-------- Material provided --------

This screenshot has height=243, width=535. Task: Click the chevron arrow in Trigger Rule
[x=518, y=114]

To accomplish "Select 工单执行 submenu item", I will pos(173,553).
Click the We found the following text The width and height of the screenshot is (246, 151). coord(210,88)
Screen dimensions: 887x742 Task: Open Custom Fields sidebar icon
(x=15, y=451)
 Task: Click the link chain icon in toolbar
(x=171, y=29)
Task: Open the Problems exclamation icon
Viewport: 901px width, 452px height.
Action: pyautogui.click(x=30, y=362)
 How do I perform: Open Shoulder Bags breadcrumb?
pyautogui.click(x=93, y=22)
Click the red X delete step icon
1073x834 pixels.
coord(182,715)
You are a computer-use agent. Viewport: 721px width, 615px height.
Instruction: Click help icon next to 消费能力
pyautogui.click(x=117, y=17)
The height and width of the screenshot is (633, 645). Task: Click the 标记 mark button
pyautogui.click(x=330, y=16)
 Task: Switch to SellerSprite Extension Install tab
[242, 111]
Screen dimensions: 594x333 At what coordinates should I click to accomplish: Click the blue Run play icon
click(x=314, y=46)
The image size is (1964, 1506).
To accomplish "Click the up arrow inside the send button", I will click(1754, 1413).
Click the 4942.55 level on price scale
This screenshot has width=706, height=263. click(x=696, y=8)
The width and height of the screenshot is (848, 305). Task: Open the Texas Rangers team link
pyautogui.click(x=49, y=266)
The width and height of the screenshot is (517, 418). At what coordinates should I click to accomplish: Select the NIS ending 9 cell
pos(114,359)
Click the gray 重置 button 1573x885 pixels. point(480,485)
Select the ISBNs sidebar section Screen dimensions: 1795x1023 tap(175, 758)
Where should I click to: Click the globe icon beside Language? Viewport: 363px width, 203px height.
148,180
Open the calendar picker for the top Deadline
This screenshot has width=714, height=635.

--------

(Written problem):
Reproduce all of the lines above verbatim, from the first through the last.

(Answer to this exercise):
This screenshot has height=243, width=535. Task: Click the chevron arrow in Trigger Rule
[x=518, y=114]

To accomplish "Select 工单执行 submenu item", I will pos(173,553).
Click the We found the following text The width and height of the screenshot is (246, 151). coord(210,88)
Screen dimensions: 887x742 Task: Open Custom Fields sidebar icon
(x=15, y=451)
 Task: Click the link chain icon in toolbar
(x=171, y=29)
Task: Open the Problems exclamation icon
Viewport: 901px width, 452px height.
Action: pyautogui.click(x=30, y=362)
 How do I perform: Open Shoulder Bags breadcrumb?
pyautogui.click(x=93, y=22)
Click the red X delete step icon
1073x834 pixels.
coord(182,715)
You are a computer-use agent. Viewport: 721px width, 615px height.
Instruction: Click help icon next to 消费能力
pyautogui.click(x=117, y=17)
The height and width of the screenshot is (633, 645). Task: Click the 标记 mark button
pyautogui.click(x=330, y=16)
 Task: Switch to SellerSprite Extension Install tab
[242, 111]
Screen dimensions: 594x333 At what coordinates should I click to accomplish: Click the blue Run play icon
click(x=314, y=46)
The image size is (1964, 1506).
To accomplish "Click the up arrow inside the send button", I will click(1754, 1413).
Click the 4942.55 level on price scale
This screenshot has width=706, height=263. click(x=696, y=8)
The width and height of the screenshot is (848, 305). Task: Open the Texas Rangers team link
pyautogui.click(x=49, y=266)
The width and height of the screenshot is (517, 418). At what coordinates should I click to accomplish: Select the NIS ending 9 cell
pos(114,359)
Click the gray 重置 button 1573x885 pixels. point(480,485)
Select the ISBNs sidebar section Screen dimensions: 1795x1023 tap(175, 758)
Where should I click to: Click the globe icon beside Language? Viewport: 363px width, 203px height.
148,180
Open the calendar picker for the top Deadline
This screenshot has width=714, height=635.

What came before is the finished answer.